=== DATA SECTION ===
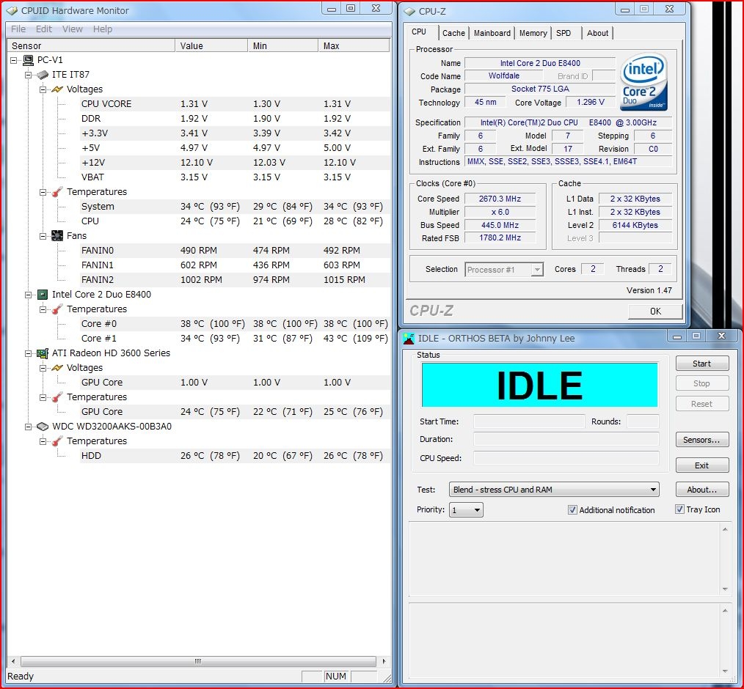Open the Priority dropdown

pyautogui.click(x=476, y=510)
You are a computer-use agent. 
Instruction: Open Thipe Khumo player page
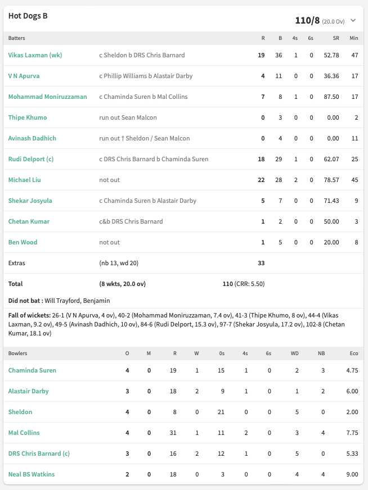tap(28, 117)
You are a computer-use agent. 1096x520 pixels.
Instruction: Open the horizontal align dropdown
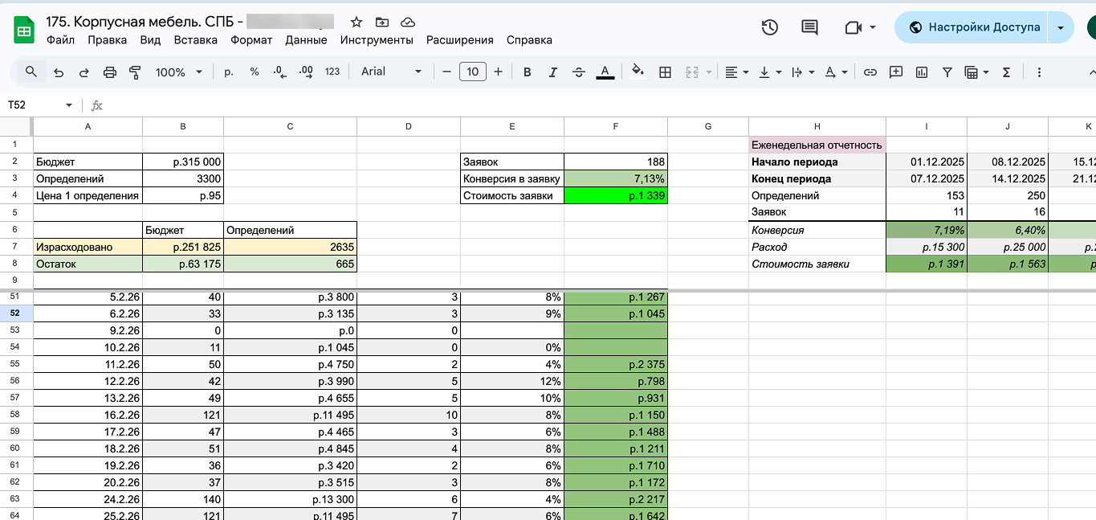736,72
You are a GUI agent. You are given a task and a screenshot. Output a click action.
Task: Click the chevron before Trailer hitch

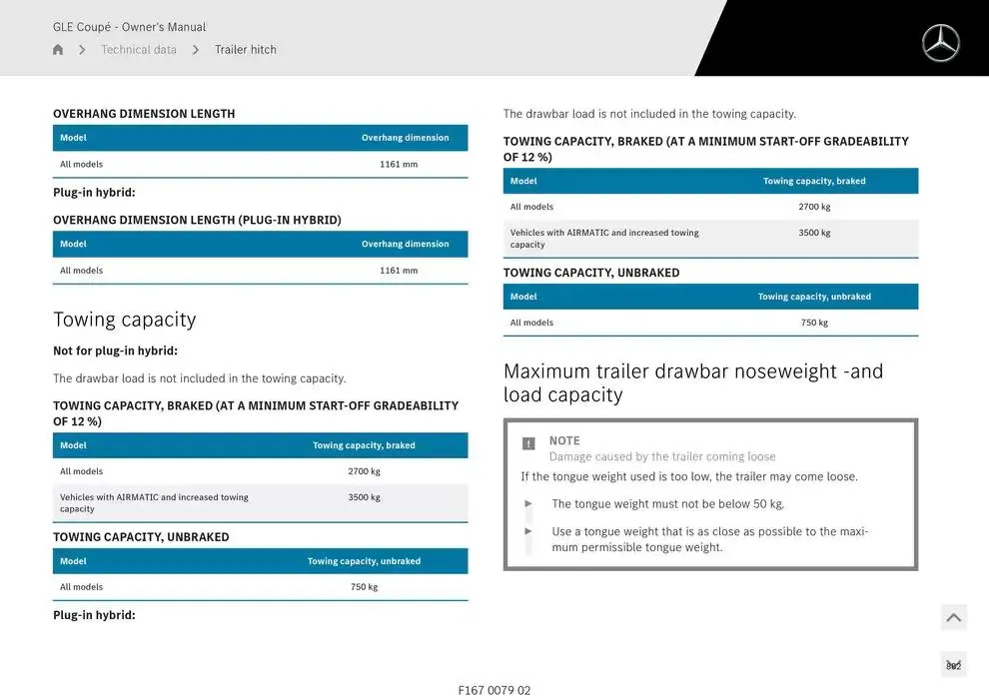coord(196,50)
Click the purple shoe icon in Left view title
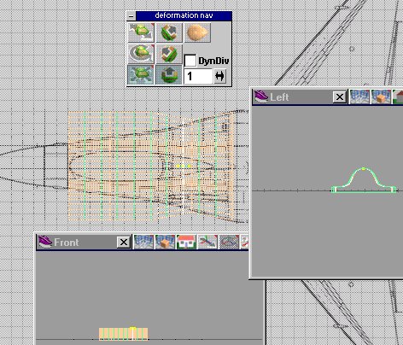Screen dimensions: 403x345 point(260,96)
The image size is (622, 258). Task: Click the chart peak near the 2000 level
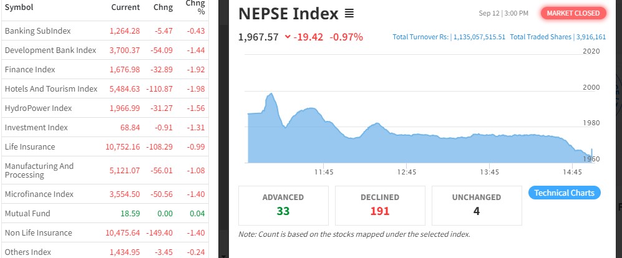[x=270, y=95]
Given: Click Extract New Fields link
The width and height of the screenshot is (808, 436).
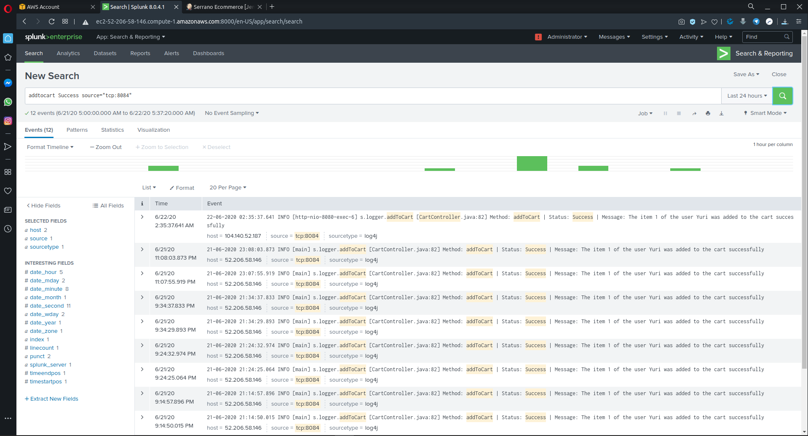Looking at the screenshot, I should [51, 399].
===
▶ _REQUIREMENT_
Please identify each line in the records above that contains the string "Instruction" and copy those lines. Case counts.

▶ _FINISHED TASK_
Instruction: Open Thipe Khumo player page
Instruction: Open the horizontal align dropdown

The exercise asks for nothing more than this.